• [DOCUMENT SECTION]:
[Begin]
Tuesday, August 26, 2014

Indian Village, 1958

I would love to know what exactly is going on in these photos of the Friendly Indian Village ("FIV") from March, 1958. It looks like all of the teepees are either being completely rebuilt, or at least reskinned and/or repainted. They sure looks strange in gleaming white rather than their more familiar buffalo hide colors. 

At first I wondered if, perhaps, the FIV didn't even exist until 1958, but here's a link to a 1956 photo that appears to be the exact same location. So there.

Moving right along the river, you might be distracted by the meese frolicking in the shallows, or by the Natural Arch (for the pack mules to walk across). But I can't help staring at the giant tin-foil ball in front of that teepee. That must have been the result of years of saving every Juicyfruit and Double-mint wrapper. What an achievement!
[End]
• [RECORDS SHOWN]:
[Begin]
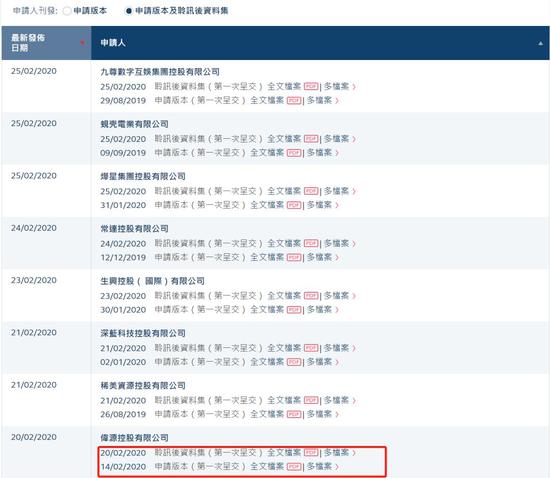Open PDF for 偉源控股 14/02/2020 申請版本
This screenshot has width=550, height=478.
click(x=294, y=466)
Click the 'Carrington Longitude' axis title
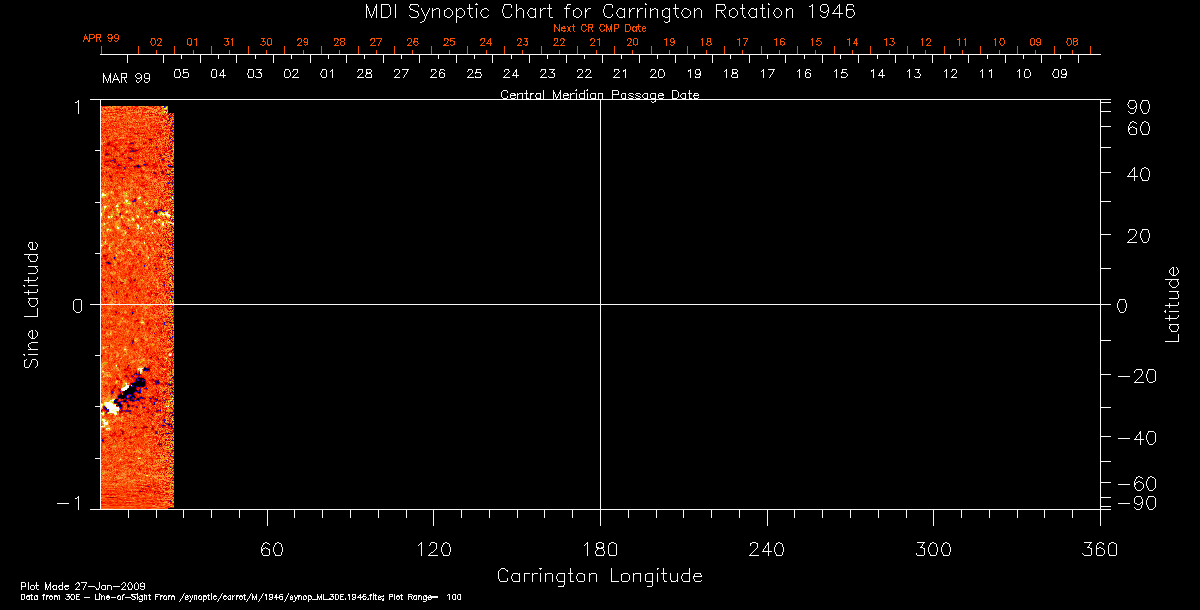Viewport: 1200px width, 610px height. tap(599, 576)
[End]
• [WORK INSTRUCTIONS]: Retype the passage of the Indian Village blog post above between "Tuesday, August 26, 2014" and "What an achievement!", inclusive.

• [RESULT FOR THIS EXERCISE]:
Tuesday, August 26, 2014

Indian Village, 1958

I would love to know what exactly is going on in these photos of the Friendly Indian Village ("FIV") from March, 1958. It looks like all of the teepees are either being completely rebuilt, or at least reskinned and/or repainted. They sure looks strange in gleaming white rather than their more familiar buffalo hide colors. 

At first I wondered if, perhaps, the FIV didn't even exist until 1958, but here's a link to a 1956 photo that appears to be the exact same location. So there.

Moving right along the river, you might be distracted by the meese frolicking in the shallows, or by the Natural Arch (for the pack mules to walk across). But I can't help staring at the giant tin-foil ball in front of that teepee. That must have been the result of years of saving every Juicyfruit and Double-mint wrapper. What an achievement!